Grey New York furloughs staff, implements voluntary salary reductions
WPP's Grey will be furloughing about 3.5 percent of its staff in New York, Ad Age has learned.
People close to the agency said the furloughs are expected to last approximately three months. Those people said Grey has also put in place hiring and salary freezes as well as temporary salary reductions on a voluntary basis among senior employees.
A Grey spokesperson declined to comment on the specific cost-cutting measures the agency has implemented.
"Grey has had a strong start to 2020 with the Discover win, among others," a Grey spokesperson said. "We're using all levers possible to protect jobs and be ready to ramp up in [the third quarter] when the economic climate improves."
Grey New York picked up the creative agency-of-record title for Discover in February, replacing incumbent The Martin Agency, which resigned the account last year.
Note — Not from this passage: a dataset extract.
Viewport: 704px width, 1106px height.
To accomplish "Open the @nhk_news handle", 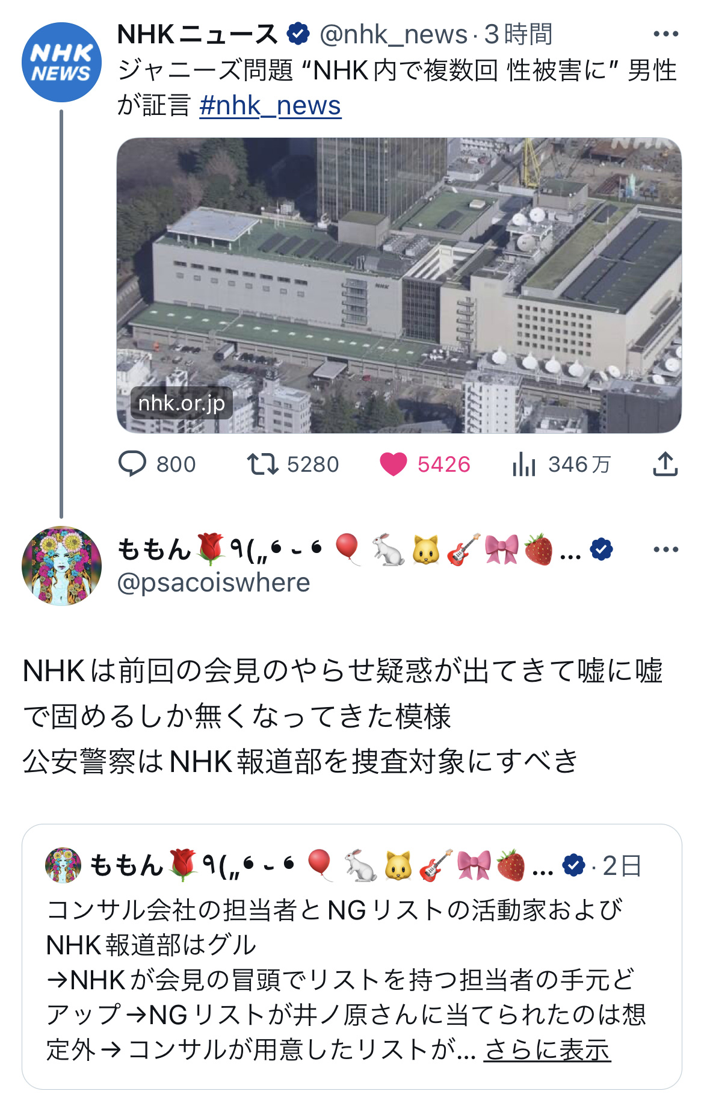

The agency's other clients include HSBC, Pfizer and Bose, plus some in categories hard-hit by the COVID-19 pandemic, like Applebee's and LongHorn Steakhouse.
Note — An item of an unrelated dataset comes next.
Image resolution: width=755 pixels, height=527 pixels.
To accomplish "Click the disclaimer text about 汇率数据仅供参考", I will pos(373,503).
While holding companies, including Omnicom and Dentsu Aegis Network, have implemented furloughs and layoffs, Grey parent WPP CEO Mark Read had said he would be doing everything to avoid furloughing and cutting staff.
In a financial update issued late last month, Read said WPP launched a review of its costs, with protecting its people a top priority. At the time, the holding company said it had introduced a hiring freeze; was reviewing its freelance expenditure; stopping discretionary costs, including travel and hotels and the costs of award shows; and would be postponing planned salary increases for 2020. The WPP executive committee also took a 20 percent pay cut for an initial period of three months.
The actions taken by rival holding companies are as follows: Publicis Groupe said it implemented a hiring freeze and executive salary reductions; Omnicom Group CEO John Wren warned staff in a memo this week that furloughs and staff reductions would be carried out across agencies and said he would be waiving his entire salary through the end of September; and Dentsu Aegis Network confirmed on Monday that had it initiated salary reductions and furloughs across the holding company and its individual agencies.
Meanwhile, Ad Age learned last week that Interpublic Group of Cos.' MullenLowe cut 10 percent of its U.S. staff. Giant Spoon confirmed that it laid off 20 percent of its staff last month, blaming the negative impact of event cancellations on its experiential business. And the week before Giant Spoon initiated its cuts, Anomaly laid off 22 employees and said most executives in its New York office had taken a temporary 10 percent pay cut.